» Exercise data
━━━━━━━━━━━━━━━━
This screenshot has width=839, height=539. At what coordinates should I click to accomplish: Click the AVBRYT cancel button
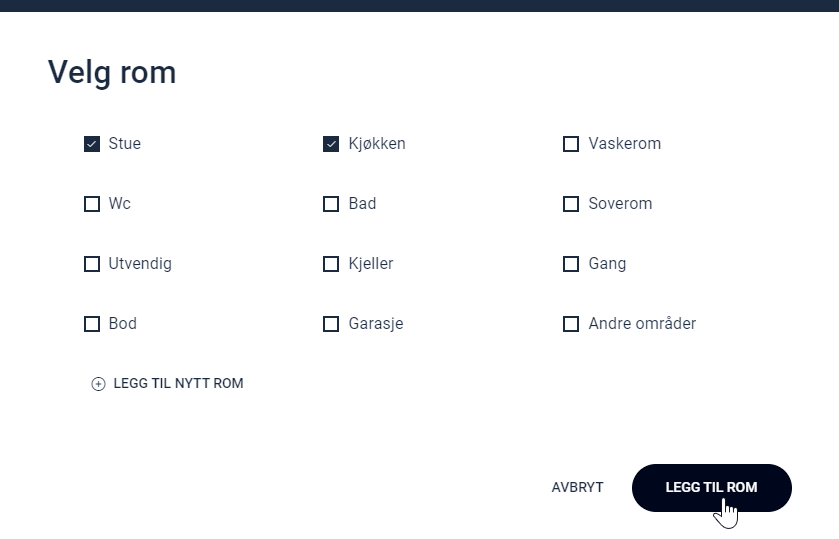click(577, 488)
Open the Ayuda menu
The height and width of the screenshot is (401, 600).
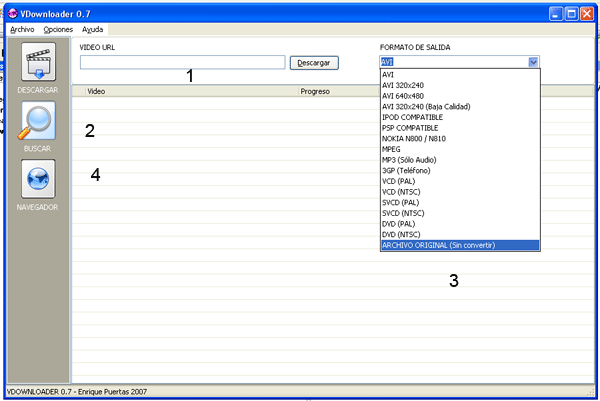(x=93, y=30)
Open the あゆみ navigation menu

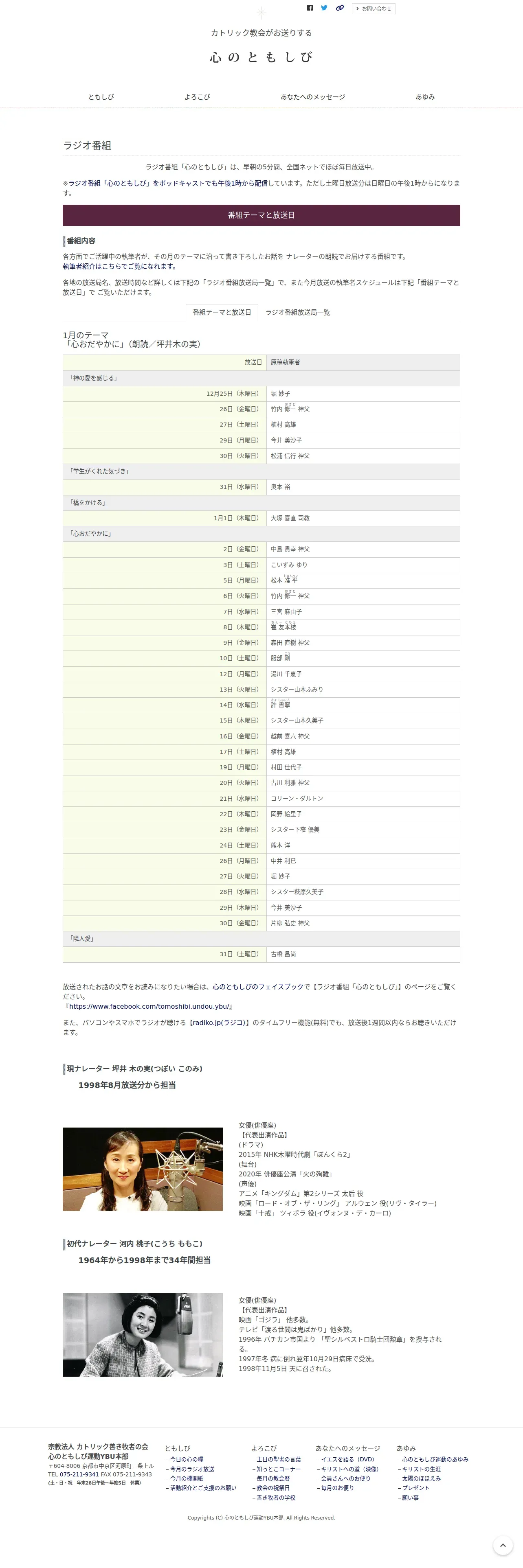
━━━━━━━━━━━━━━━━
» Exercise directions
Go through the material above and repeat it exactly. Omit the pictures.

» Result
This screenshot has width=839, height=539. At what coordinates should I click to accomplish: Click the AVBRYT cancel button
click(577, 488)
Open the Ayuda menu
The height and width of the screenshot is (401, 600).
(x=93, y=30)
Open the あゆみ navigation menu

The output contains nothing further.